BAY COUNTY, Fla. (WMBB) — In St. Andrews State Park, beach erosion and damaged beach accesses serve as indicators of Hurricane Sally’s impacts on the area.
The Florida Department of Environmental Protection is currently assessing the damage to the park; DEP officials said Sally only exacerbated erosion issues that have been going on over the last couple years due to other storms.
Several beach accesses are closed in the park due to major structural damage and dunes look more like cliffs as the storm surge sent waves crashing into the sand, displacing it.
“When we first walked out here we were just amazed at the difference in what it looked like,” said Jared Cales, a park visitor. “It’s part of just the natural cycle, but to be honest with you, it’s something that reminds us that we all need to do our part in.”

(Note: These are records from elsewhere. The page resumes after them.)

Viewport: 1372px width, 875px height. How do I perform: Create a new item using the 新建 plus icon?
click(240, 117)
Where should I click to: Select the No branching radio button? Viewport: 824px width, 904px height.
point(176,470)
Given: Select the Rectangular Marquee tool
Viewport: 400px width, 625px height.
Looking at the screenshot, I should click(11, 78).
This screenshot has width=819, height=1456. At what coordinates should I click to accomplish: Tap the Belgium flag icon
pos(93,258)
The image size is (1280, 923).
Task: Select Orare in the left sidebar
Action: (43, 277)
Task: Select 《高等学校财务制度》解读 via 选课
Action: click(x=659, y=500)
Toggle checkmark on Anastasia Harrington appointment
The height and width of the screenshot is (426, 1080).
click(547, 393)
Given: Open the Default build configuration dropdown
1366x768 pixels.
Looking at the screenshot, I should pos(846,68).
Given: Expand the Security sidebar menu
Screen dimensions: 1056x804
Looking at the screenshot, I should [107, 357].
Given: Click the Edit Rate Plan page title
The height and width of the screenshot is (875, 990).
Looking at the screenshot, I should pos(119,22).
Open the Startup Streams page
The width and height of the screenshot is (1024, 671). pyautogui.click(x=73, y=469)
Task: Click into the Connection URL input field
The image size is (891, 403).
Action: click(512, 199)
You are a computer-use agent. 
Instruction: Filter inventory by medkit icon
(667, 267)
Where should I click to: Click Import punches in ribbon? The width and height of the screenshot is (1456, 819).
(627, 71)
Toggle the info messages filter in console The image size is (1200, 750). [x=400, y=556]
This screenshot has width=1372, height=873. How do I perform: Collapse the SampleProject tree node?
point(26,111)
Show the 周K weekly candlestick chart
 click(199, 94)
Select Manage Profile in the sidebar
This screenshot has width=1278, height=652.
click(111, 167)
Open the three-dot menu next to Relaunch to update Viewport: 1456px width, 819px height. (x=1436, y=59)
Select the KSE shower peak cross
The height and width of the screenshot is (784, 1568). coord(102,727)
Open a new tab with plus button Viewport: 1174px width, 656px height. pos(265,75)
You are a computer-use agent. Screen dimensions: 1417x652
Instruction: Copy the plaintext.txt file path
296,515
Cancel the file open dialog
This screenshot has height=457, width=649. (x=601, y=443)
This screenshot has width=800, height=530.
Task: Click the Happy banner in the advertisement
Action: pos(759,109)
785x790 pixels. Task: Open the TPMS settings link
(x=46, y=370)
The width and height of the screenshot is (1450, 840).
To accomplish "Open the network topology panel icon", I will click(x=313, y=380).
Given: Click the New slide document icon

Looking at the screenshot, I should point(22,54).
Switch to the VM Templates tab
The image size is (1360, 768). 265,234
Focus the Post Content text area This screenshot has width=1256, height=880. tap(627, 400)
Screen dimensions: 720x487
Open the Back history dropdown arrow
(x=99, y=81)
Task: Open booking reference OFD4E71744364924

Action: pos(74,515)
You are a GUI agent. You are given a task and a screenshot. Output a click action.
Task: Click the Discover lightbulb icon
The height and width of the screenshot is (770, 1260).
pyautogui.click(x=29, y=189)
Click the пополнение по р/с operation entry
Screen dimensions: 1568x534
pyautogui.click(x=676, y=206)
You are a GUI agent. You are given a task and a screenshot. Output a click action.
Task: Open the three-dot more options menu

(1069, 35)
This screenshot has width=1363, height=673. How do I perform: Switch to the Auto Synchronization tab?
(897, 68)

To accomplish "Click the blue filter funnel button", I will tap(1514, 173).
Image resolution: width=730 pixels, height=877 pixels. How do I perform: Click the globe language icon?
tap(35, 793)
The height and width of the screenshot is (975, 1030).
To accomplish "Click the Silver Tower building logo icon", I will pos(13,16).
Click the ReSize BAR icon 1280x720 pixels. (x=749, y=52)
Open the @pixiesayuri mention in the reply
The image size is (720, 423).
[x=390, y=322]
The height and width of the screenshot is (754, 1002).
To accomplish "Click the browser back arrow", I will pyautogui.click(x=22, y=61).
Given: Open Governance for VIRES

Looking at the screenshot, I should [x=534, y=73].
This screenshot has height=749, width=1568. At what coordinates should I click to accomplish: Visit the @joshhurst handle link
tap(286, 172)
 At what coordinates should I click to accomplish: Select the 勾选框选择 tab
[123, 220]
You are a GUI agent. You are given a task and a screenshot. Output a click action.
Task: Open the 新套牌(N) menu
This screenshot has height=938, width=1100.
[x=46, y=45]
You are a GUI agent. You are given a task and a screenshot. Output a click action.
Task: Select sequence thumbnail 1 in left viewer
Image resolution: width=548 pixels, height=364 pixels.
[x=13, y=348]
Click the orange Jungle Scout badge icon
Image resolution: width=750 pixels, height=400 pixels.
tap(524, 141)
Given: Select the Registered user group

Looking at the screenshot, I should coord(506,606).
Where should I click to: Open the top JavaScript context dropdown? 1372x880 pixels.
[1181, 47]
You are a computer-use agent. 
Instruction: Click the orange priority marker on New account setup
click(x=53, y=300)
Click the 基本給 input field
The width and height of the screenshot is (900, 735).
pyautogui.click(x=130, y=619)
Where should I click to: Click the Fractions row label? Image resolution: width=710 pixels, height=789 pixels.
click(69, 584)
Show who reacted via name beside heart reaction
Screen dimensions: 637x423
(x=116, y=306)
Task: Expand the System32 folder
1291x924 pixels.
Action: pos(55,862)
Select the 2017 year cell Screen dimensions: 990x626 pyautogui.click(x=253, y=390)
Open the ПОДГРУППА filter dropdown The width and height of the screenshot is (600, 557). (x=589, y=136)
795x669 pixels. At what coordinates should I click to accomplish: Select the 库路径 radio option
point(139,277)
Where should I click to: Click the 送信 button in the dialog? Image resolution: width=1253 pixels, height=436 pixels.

Some residents said it’s the worst they’ve seen in some time.
“Everything, looks [so much] different,” said Savannah Simmons, a Panama City Beach resident. “It’s dark, it’s beach where it wasn’t, you know, it’s just a lot different.”
DEP is working with the US Army Corps of Engineers to formulate a restoration plan in both the short and long-term futures.
Over the next two weeks, they’ll be dredging the federal navigation channel and using the dredged sand to rebuild the dunes.
This winter, the park will be included in a bigger beach restoration project going on across Panama City Beach.
DEP officials said there will be more restoration projects in the park over the next two years to further strengthen and protect the shoreline.
In the meantime, residents and visitors said they hope to see improvements soon.
“We’re a bit sad,” Simmons said. “I hope it goes back so that the water stays beautiful, [and] clear.”